WHAT YOU HAVE TO DO – Take the line that contains "Given: Zoom in on packet list text" and each one after it through the last line below, and retype them exactly. Leave out the pictures.

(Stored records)
↓

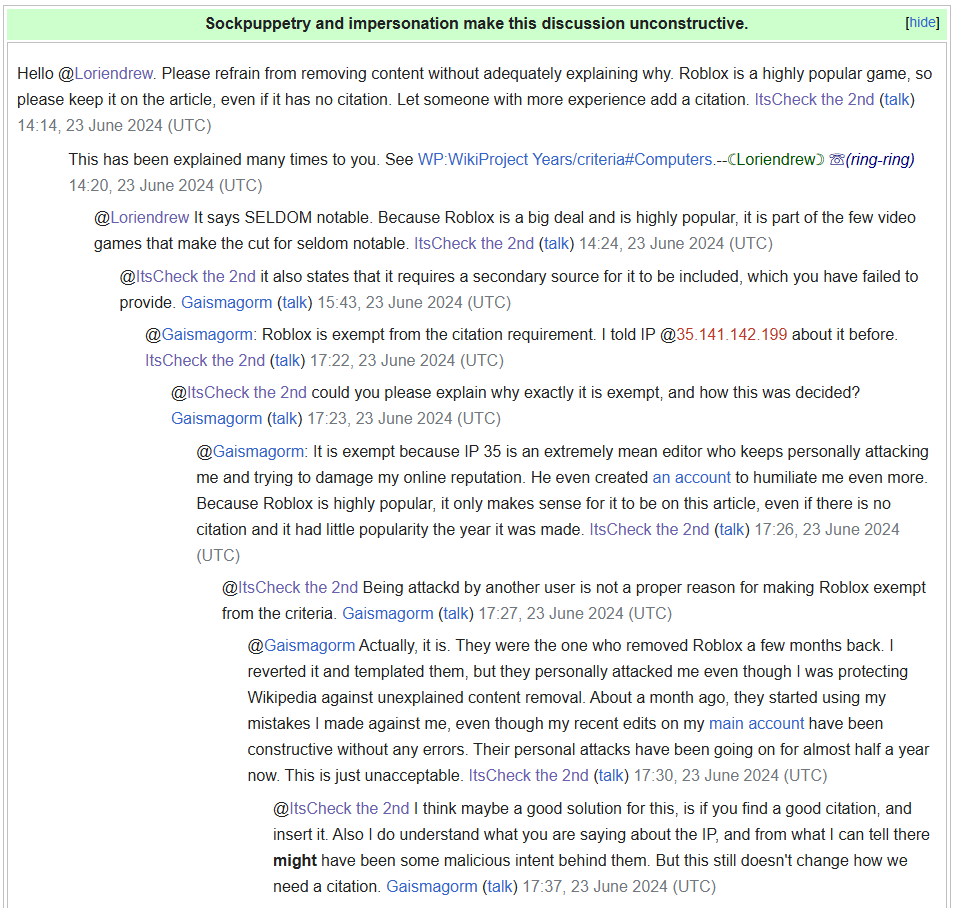Open the red IP link 35.141.142.199
The width and height of the screenshot is (960, 908).
coord(731,335)
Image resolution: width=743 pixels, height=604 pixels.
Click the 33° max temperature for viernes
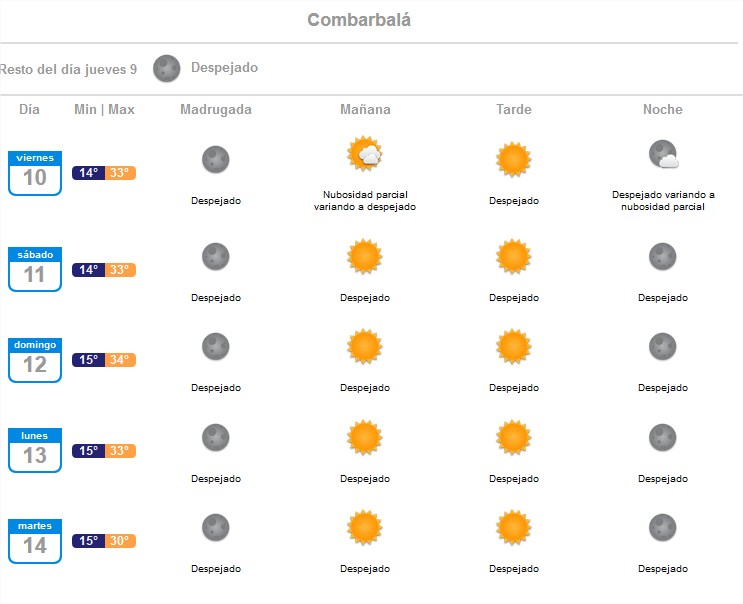tap(120, 173)
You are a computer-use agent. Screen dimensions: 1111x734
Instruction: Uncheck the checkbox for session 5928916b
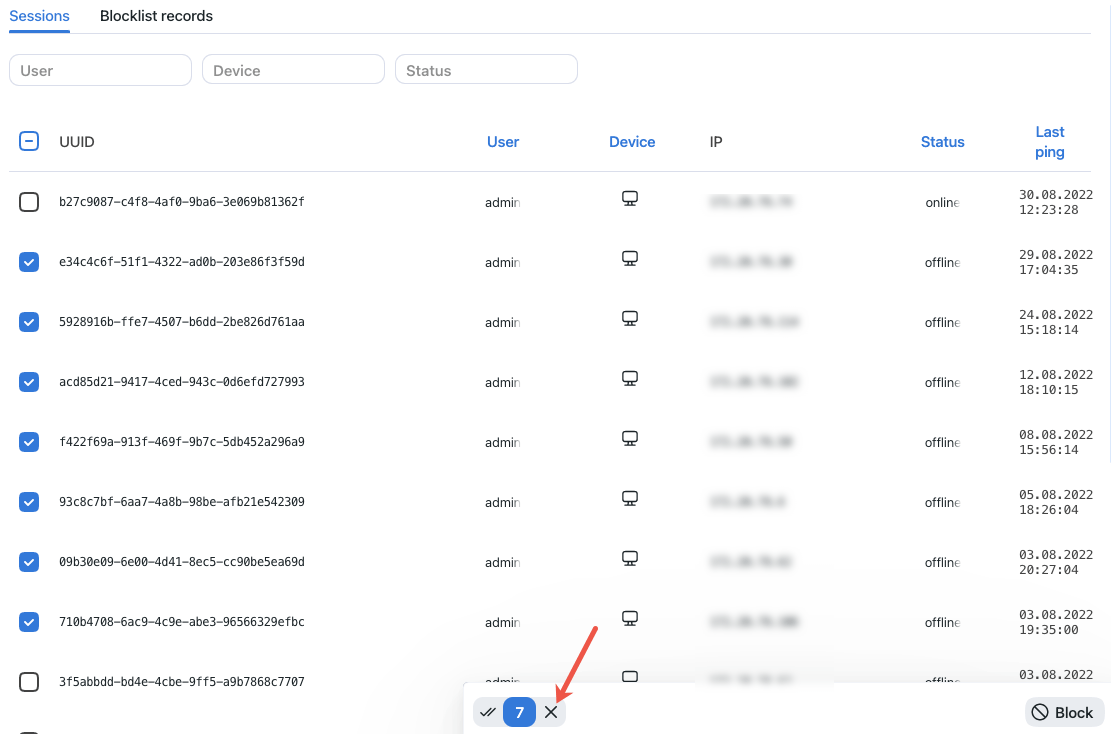point(29,322)
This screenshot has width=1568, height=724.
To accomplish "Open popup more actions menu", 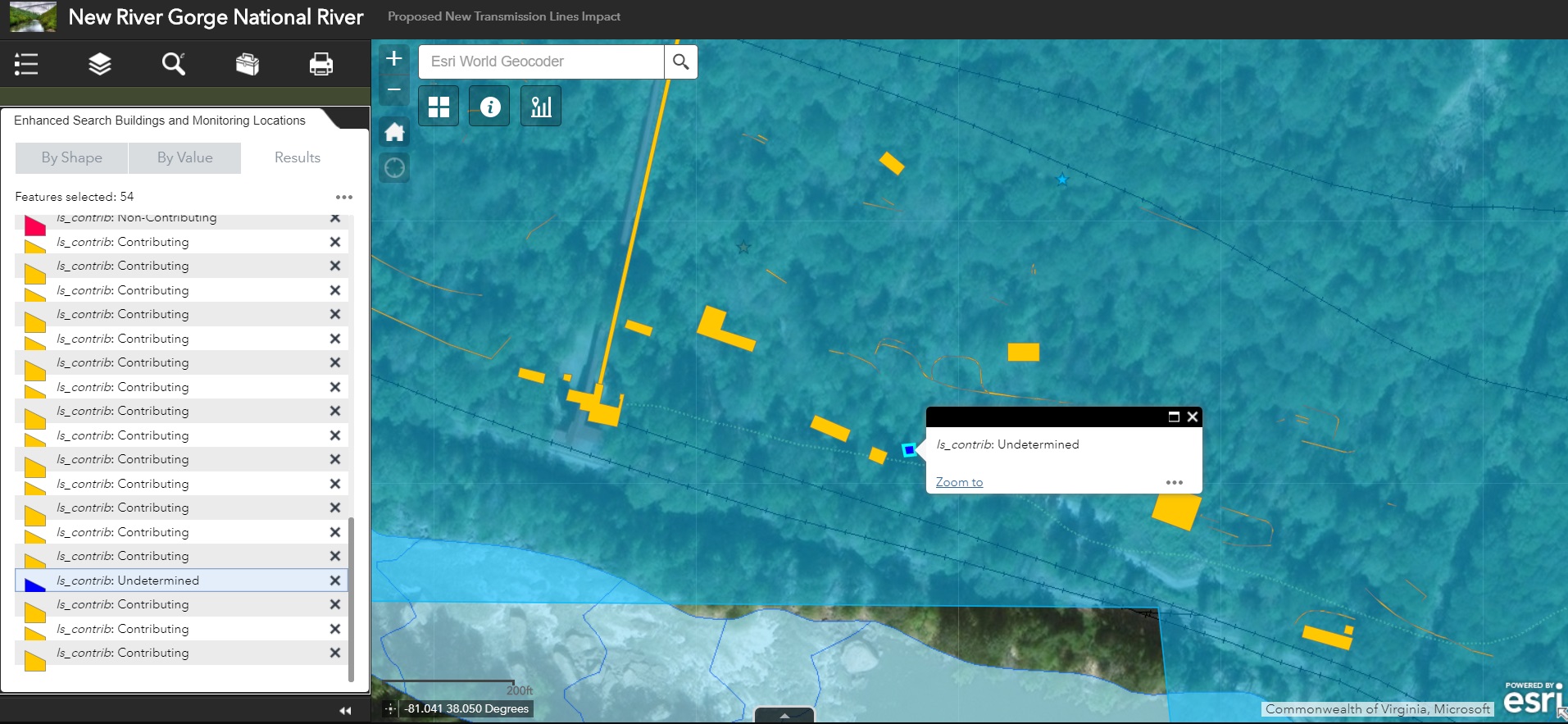I will coord(1174,482).
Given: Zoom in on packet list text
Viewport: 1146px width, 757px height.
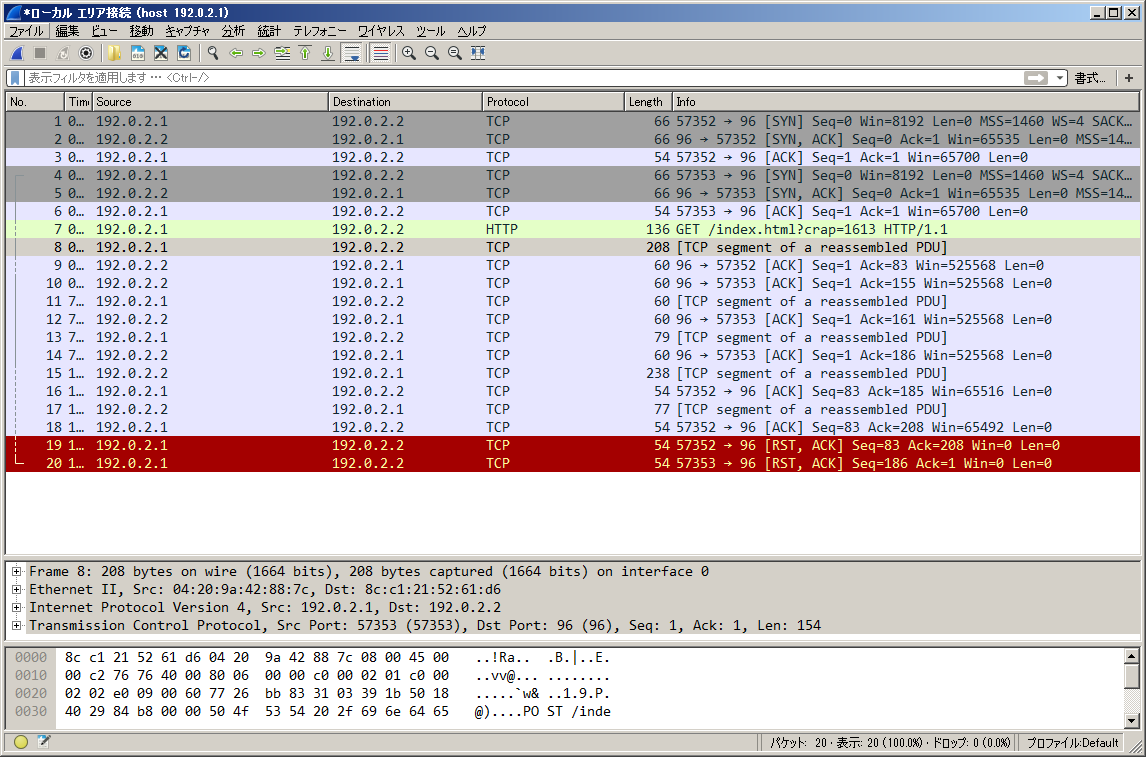Looking at the screenshot, I should [x=408, y=52].
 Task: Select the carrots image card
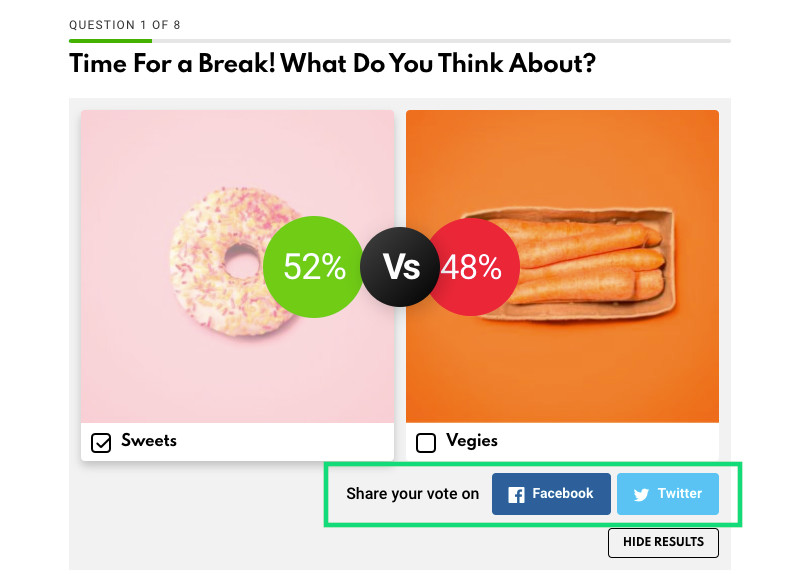562,266
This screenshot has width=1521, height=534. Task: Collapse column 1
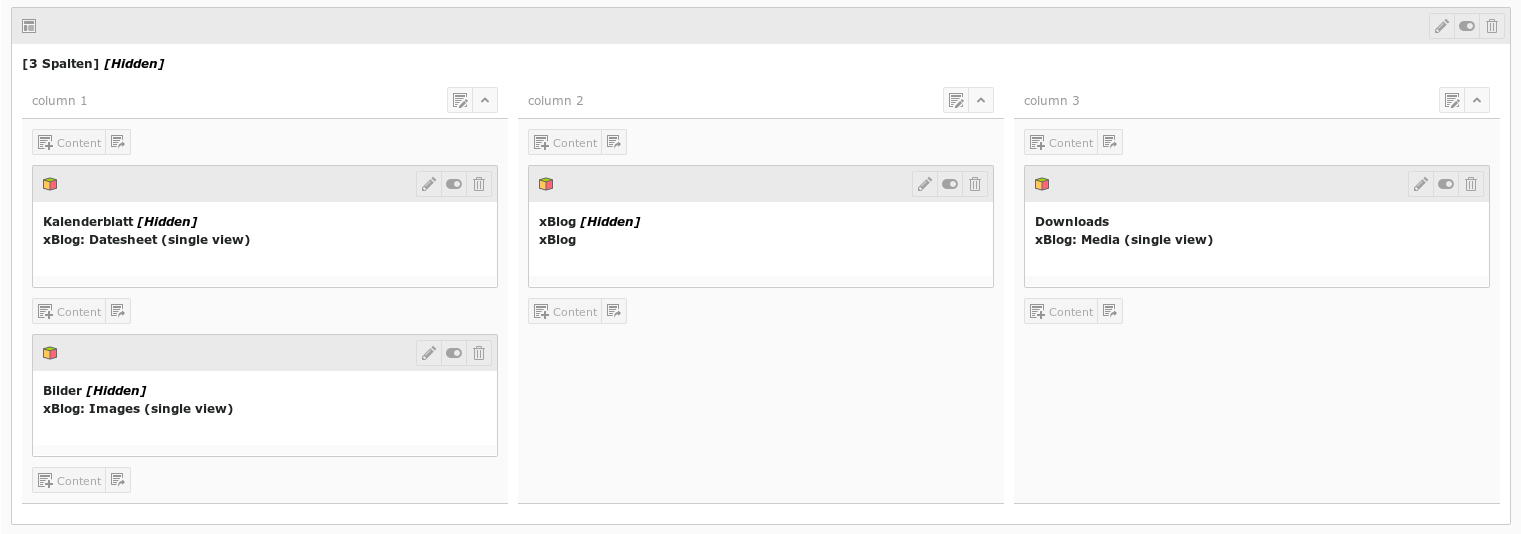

↑

RESPONSE –
Given: Zoom in on packet list text
Viewport: 1146px width, 757px height.
Looking at the screenshot, I should [x=408, y=52].
 Task: Select the carrots image card
562,266
This screenshot has width=1521, height=534. Task: Collapse column 1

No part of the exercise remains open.